Jack Sprague may not possess the media-drawing personality that his Hendrick teammate Jeff Gordon has. Yet, as one of Hendrick Motorsports' top championship winners, Sprague has made up for it on the track. Stock Car Racing spoke with Sprague about his move from the NASCAR Craftsman Truck Series to the NASCAR Busch Series, and his chance to show he can race in more than just a truck.

SCR: How did your racing career start?
Sprague: I guess it started in 1980 or 1981 when I was about 17. I actually started out in Demolition Derbies. I killed the car, but the motor still ran. So, I went to my uncle's junkyard and got a 1974 Chevelle, put the motor in it and started dirt track racing. I did that for a couple of years and won a lot of races and championships. Then I went to racing on asphalt at Berlin Raceway in Michigan. I moved to North Carolina in February of 1987, ran Concord (North Carolina) Motorsport Park and won the Big 10 Series Championship and track championship.
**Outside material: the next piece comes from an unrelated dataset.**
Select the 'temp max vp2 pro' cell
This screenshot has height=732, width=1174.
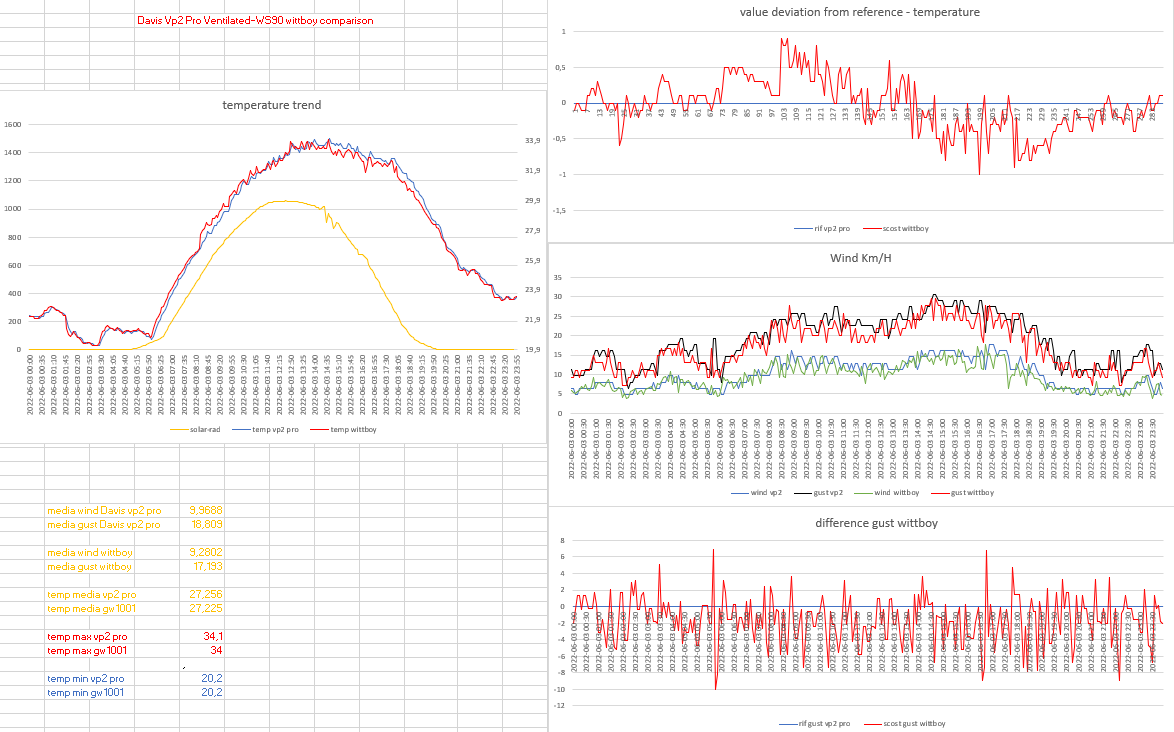(88, 636)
SCR: Many people may not know that you have more than 70 starts in the NASCAR Busch Series. Tell us more about your previous rides in the Busch Series.
Sprague: My first Busch deal was with Frank Cicci and unsponsored. Then I went to Fred Turner's team, which was sponsored by Staff America-which was Bill Baumgardner. We ran about five races and sat on the outside pole of Daytona-Todd Bodine wrecked and I got in that. In 1994 we were going to run the whole year sponsored by Staff America. We made it until Charlotte in May when Baumgardner and Turner got into wars with each other. The deal dissolved and there I sat with nothing again. I opted to go with Baumgardner. We ran five or six more races that year then he paid Jack Ingram to run me. Jack is my hero. He means the world to me even today. Together, we built that team. We started off terrible and stayed terrible. I wrecked a lot of stuff. We made it until Dover in the fall and finished fourth and I got fired on Monday. I have a pretty raw spot about that. But, it ended up working out for Bill. I don't agree with the decision he made, but I'm happy he did it because I wouldn't be here otherwise. Now I am racing for one of the best, if not the best, owners in motorsports.
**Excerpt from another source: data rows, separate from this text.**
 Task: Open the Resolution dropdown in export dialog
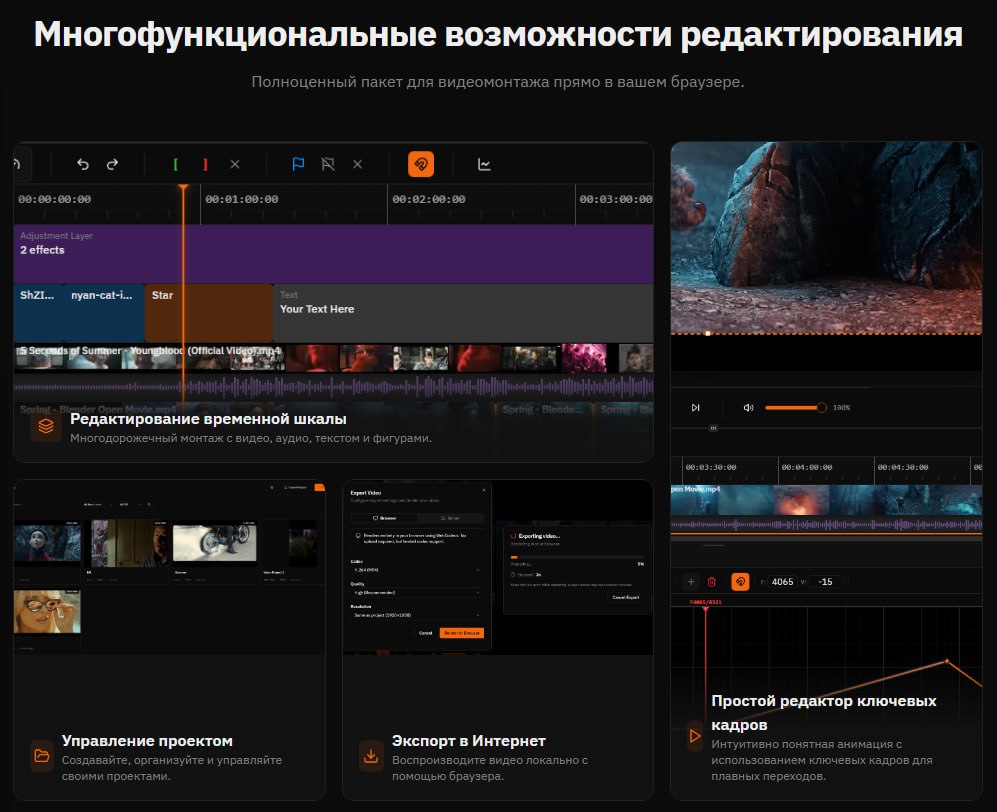click(x=416, y=615)
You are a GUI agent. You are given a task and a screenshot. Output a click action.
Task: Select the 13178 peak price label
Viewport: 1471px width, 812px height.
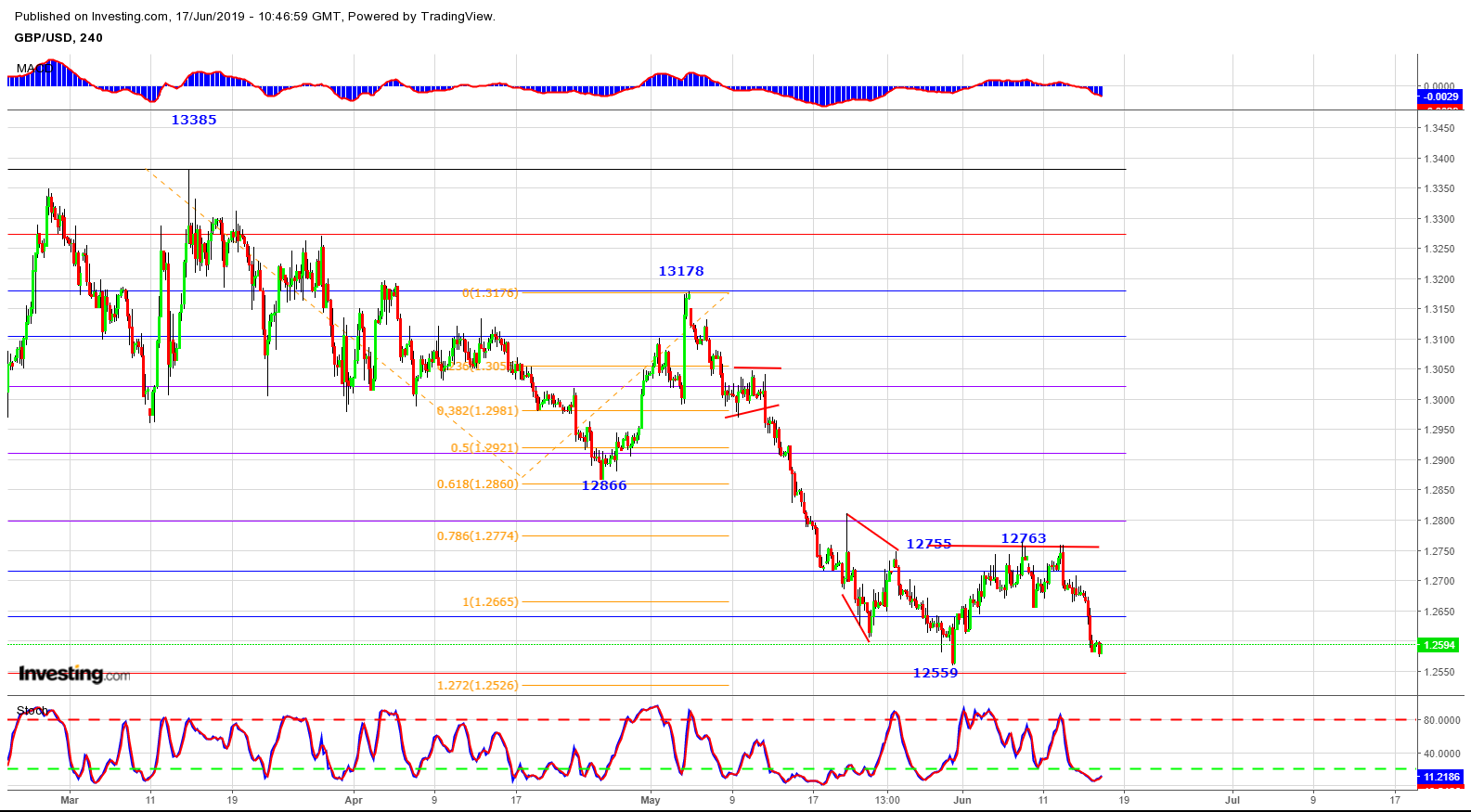click(x=681, y=271)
SCR: When did you get the nickname "One Track Jack?"
Sprague: In 1995 I went back to running my own Late Model. I just figured, "Forget everybody. I will do my own deal. I have nobody to answer to, and I can have fun and enjoy this again." I could only afford to go to one track-Concord Motorsport Park. That one track paid really well. I had a daughter to worry about now. I won 21 out of 22 races I ran in 1995.
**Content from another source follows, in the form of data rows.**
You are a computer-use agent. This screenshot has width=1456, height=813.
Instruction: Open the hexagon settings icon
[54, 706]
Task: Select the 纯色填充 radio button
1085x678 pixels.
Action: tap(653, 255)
SCR: You actually didn't start your Truck Series career with Hendrick. Tell us how your start in the trucks began.
Sprague: Over the winter, between 1995 and 1996, I got the opportunity to drive for Bruce Griffin in the No. 31 truck. Again, an unsponsored team that was underfunded. I figured if it doesn't work, I've got my car. If it does work, cool, I'm going to get a paycheck for a while. So, we did it and ran pretty well. We didn't win any races, but we had a lot of Top 5s. I think we were about fifth in points when it all came to an end. We got up to August-we made it that far unsponsored. There were only four of us. East Coast, West Coast. No plane tickets. It was tough. I would cash the winnings check and buy tires the following week. That is how tight it got.

SCR: How did your relationship with Rick Hendrick begin?
Sprague: We went to Topeka a couple of races before the No. 31 deal came to an end. Rick (Hendrick) was running out there with the Budweiser truck. I heard he was looking for a driver. I thought, "They aren't going to hire me." But I figured what have I got to lose. So, I started begging. Finally, they said they would run me at Flemington. I took a big chance and quit a deal that was going down anyway to go to a one shot deal. So, we went to test Flemington.